_Exercise prompt:_ Comb the records below for the string "agent" and copy each line where it turns up.

_Exercise data:_
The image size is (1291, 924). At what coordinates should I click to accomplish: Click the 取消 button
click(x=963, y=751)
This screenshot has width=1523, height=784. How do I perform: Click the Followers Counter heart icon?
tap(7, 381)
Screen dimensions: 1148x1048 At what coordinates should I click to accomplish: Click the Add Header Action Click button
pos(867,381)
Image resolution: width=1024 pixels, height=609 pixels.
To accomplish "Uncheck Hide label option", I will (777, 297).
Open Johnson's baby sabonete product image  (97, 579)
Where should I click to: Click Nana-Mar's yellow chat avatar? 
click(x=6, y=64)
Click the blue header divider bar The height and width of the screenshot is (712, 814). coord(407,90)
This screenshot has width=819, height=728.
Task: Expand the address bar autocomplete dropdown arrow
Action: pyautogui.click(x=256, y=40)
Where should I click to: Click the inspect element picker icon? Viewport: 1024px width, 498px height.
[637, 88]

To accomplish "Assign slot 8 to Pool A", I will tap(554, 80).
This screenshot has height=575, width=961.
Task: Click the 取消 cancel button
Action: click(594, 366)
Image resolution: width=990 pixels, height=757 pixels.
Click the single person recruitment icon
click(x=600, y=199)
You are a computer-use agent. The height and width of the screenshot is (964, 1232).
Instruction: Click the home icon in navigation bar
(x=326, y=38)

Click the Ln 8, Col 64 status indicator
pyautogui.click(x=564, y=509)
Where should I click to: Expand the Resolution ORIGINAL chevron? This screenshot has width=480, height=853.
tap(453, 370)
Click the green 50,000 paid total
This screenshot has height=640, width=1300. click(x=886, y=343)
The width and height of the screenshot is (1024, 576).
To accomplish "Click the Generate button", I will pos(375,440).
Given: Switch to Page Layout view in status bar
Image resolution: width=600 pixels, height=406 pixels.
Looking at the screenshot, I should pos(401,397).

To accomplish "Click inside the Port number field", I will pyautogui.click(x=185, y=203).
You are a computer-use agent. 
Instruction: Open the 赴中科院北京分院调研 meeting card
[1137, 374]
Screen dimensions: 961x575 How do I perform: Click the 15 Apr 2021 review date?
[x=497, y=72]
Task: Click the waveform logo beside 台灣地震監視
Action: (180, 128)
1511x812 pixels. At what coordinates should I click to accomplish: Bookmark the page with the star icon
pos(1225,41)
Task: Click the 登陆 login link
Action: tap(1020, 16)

_Task result:_
You are a computer-use agent. The height and width of the screenshot is (964, 1232).
You are a computer-use agent. 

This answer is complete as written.